Crédit photo Florian Frison / DirectVelo
Dorian Godon devra encore patienter pour lever les bras sous les couleurs d’INEOS Grenadiers. Le Champion de France avait les jambes pour y parvenir ce vendredi, et pensait d’ailleurs peut-être avoir fait le plus dur en parvenant à rentrer sur le groupe des favoris lorsqu’il a plongé sur Apt, dans la descente de la côte de Saignon. Le puncheur-sprinteur s’est montré le plus rapide dans la ligne droite finale de la sixième étape de Paris-Nice, malheureusement quelques secondes derrière le Colombien Harold Tejada, qui s’était brillamment fait la malle dans le final.

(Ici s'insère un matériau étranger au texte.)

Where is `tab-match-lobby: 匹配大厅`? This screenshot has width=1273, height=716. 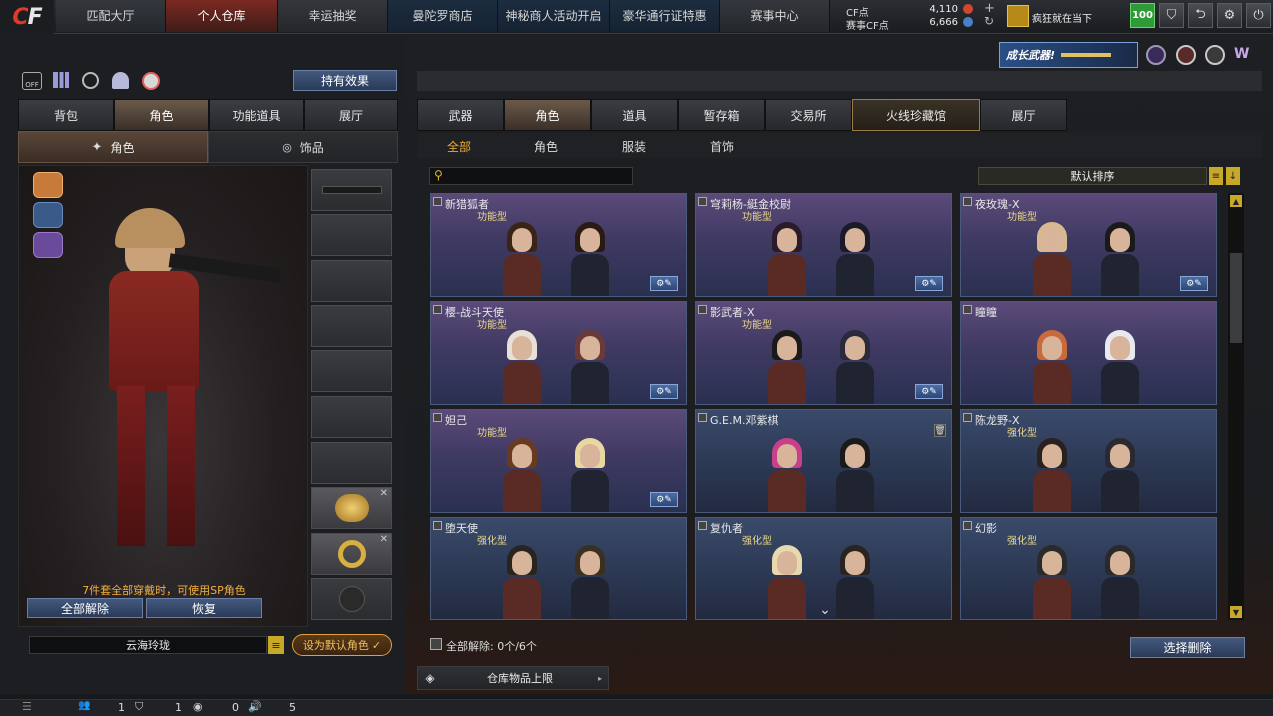
tab-match-lobby: 匹配大厅 is located at coordinates (111, 16).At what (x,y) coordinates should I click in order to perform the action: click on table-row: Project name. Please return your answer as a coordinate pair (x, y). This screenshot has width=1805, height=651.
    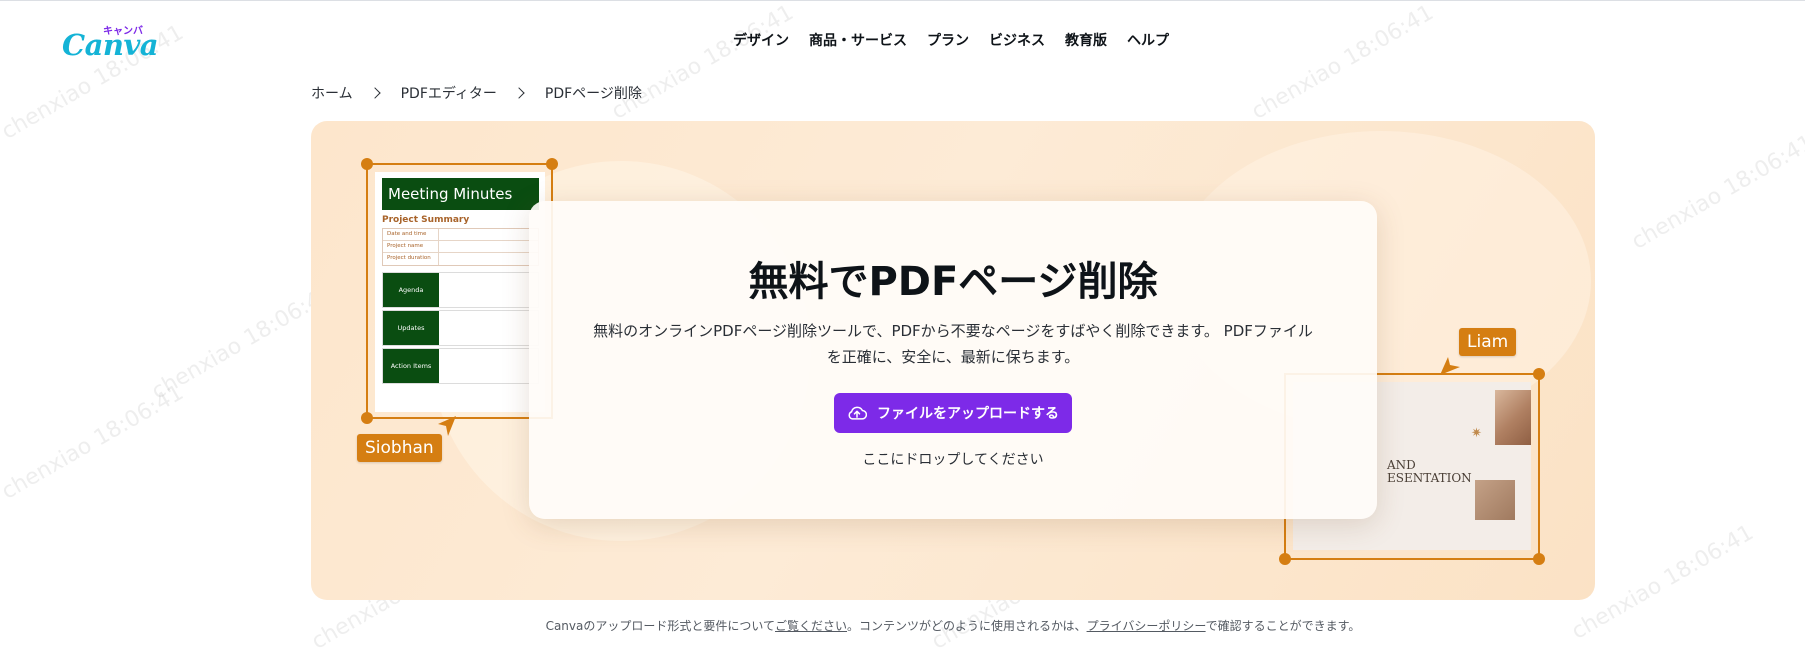
    Looking at the image, I should click on (460, 247).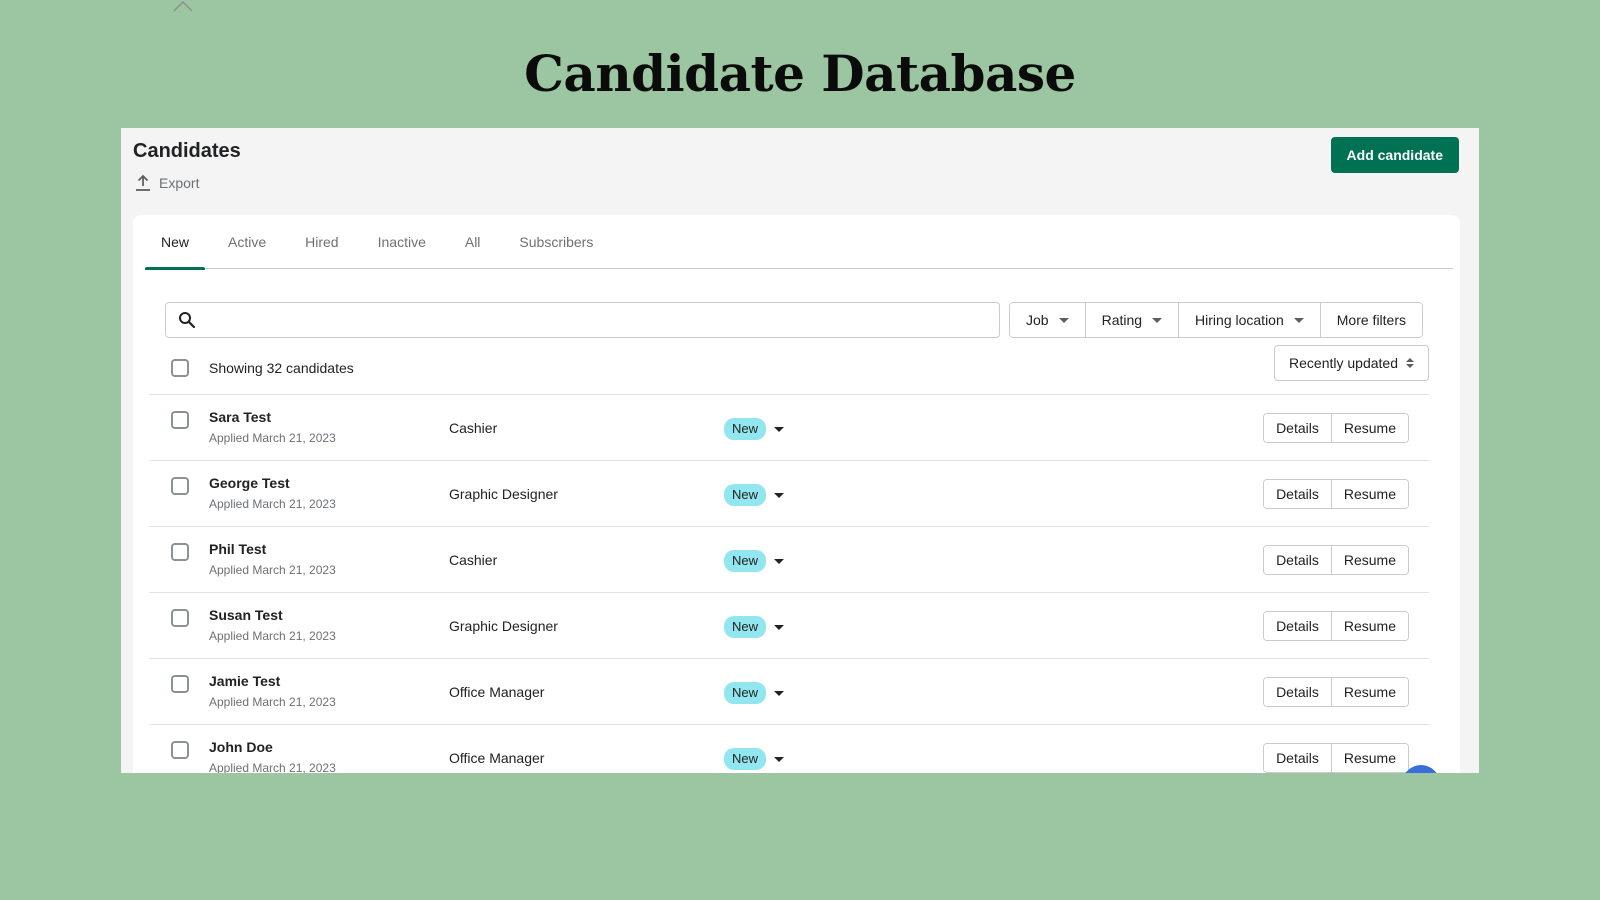 The width and height of the screenshot is (1600, 900). I want to click on tab-all: All, so click(473, 242).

“Il n’y avait personne pour rouler à un moment donné, ça s’est bien arrêté. Puis la Trek a mis un gros coup et on voyait l’échappée au loin”, racontait-il au micro de DirectVelo après la course, en récupérant sur le home-trainer. “Dans la bosse, j’ai essayé de lisser mon effort du mieux possible. J’ai basculé dans la descente à dix secondes du groupe de Kévin (Vauquelin). La descente était assez rectiligne, je savais que j’allais rentrer car je n’étais pas très loin. J’ai réussi à rentrer en bas. Mais un mec est parti entre-temps”, ajoutait l'athlète de 29 ans en évoquant le grimpeur de la formation XDS Astana.
Dans les rues de la cité vauclusienne, Dorian Godon a pu compter sur l’appui d’un certain Kévin Vauquelin, qui s’est transformé en poisson-pilote pour l’occasion. “Quand tu es lancé comme ça par le 4e du classement général, tu ne peux que gagner le sprint du peloton, du moins de ce qu’il en restait”, rigole Dorian Godon, forcément déçu de passer si près d’un succès de prestige. “C’était vraiment une étape qui me correspondait. J’aime quand c’est dur comme ça toute la journée, que l’échappée met du temps à partir, que ça bataille et que ça se joue au sprint en petit nombre”. Mais ce ne sera pas pour cette fois.